2.1.4. Long Lived Plasma Cells

Long-lived plasma cells are a specialized subset of plasma cells, expressing the markers CD38 and CD138, that play a crucial role in maintaining long-term humoral immunity. As mentioned above, LLPCs are the products of activated B cells that have undergone differentiation into plasma cells in response to antigens. They develop through=gh the expression of transcription factor Blimp-1, and their prolonged survival is due to the presence of IL-16 [4]. LLPCs are typically produced in secondary lymphoid organs and can migrate to specialized niches within the body, typically in the bone marrow (80–90%), where they are able to survive for decades [23]. This is attributed to extended production of IgG-type antibodies within the niche that can mount a permanent defense against the original antigen [4].
There are many roles in which LLPCs are significant. For instance, they are crucial for maintaining protective antibody levels in circulation and mucosal surfaces. They provide a robust antibody response upon re-exposure to the same antigen, contributing to immunological memory. Their sustained antibody production helps in preventing reinfection and contributing to vaccine-induced immunity. Dysregulation of LLPC development or function can contribute to autoimmune diseases, where autoantibodies are produced against self-antigens. Understanding LLPC biology is crucial for developing strategies to enhance vaccine responses or suppress harmful antibody production in autoimmune diseases.
LLPC can be detected and quantified using flow cytometry as a useful tool in studying plasma cell biology in different clinical conditions. We have been investigating the frequencies of plasma cells and LLPCs in patients with bone marrow failure. LLPCs are characterized by the CD45–/CD38-high/CD138+/BCMA+/CD19– phenotype (Figure 2).

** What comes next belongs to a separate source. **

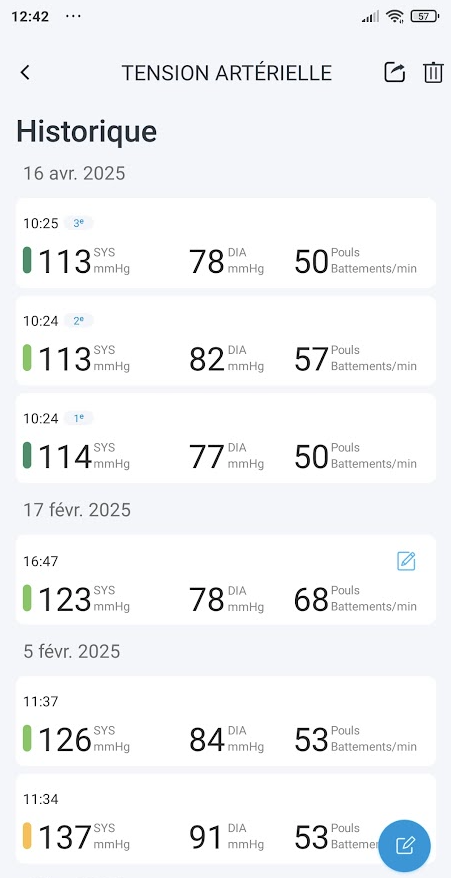
Task: Tap the 17 févr. 2025 date header
Action: click(x=77, y=510)
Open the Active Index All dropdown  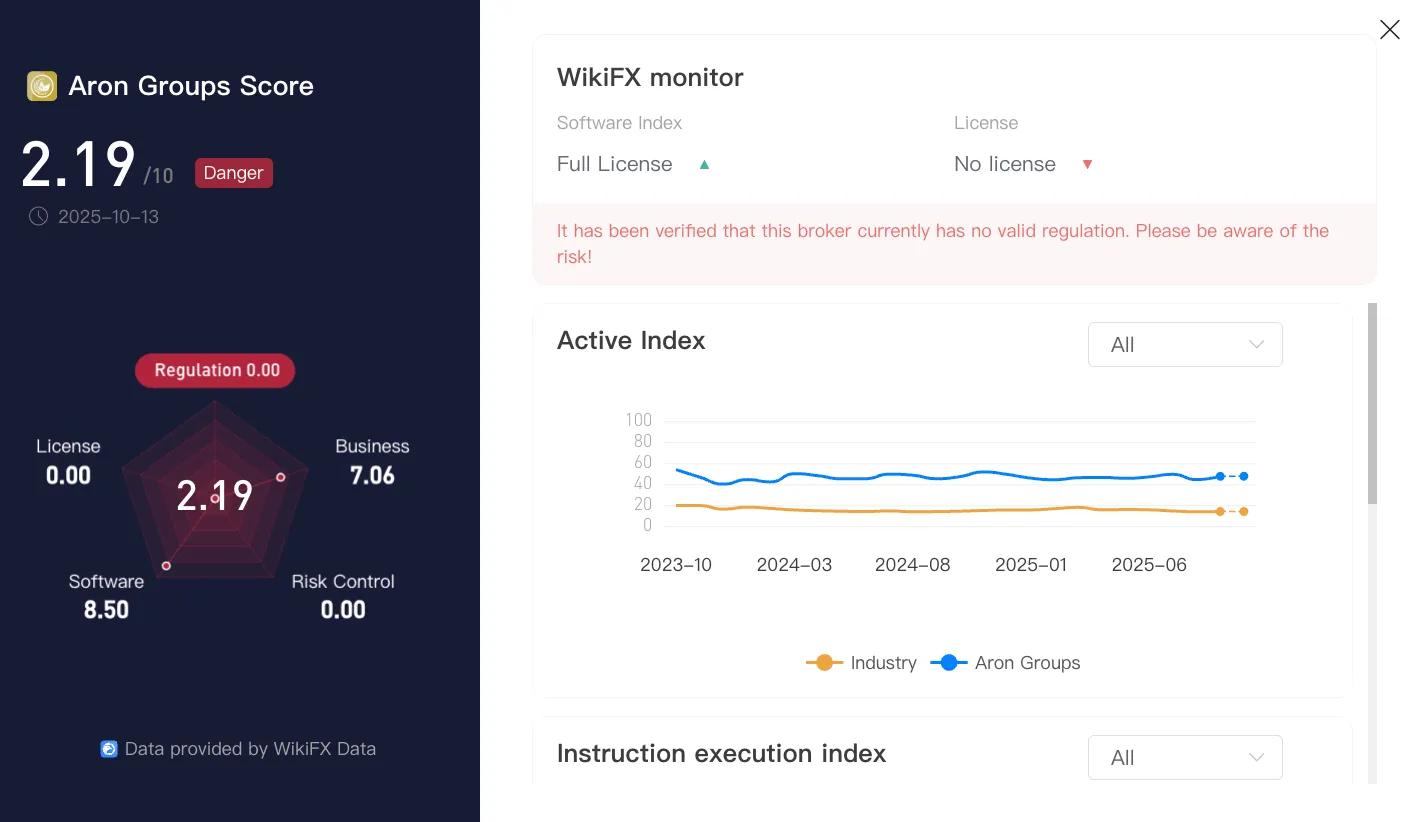[1185, 345]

2.2. Humoral Immunity Deviation in Autoimmunity

LLPCs are among the major players in humoral autoimmunity. In autoimmune diseases, tissues and cells are destroyed due to the production of autoantibodies that lead to damage and inflammation. Accordingly, LLPCs possess the ability to produce large amounts of antibodies and autoantibodies. Their prolonged survival allows them to continuously produce autoantibodies, thus contributing to the chronicity of the autoimmune reaction. There have been cases of increased frequencies of CD38+ plasma cells identified in patients with anti-neutrophil cytoplasmic autoantibody (ANCA)-associated vasculitis (AAV) and in patients with SLE. Patients with established rheumatoid arthritis were found to have larger fractions of CD38+ cells within the synovium compared to healthy individuals [24].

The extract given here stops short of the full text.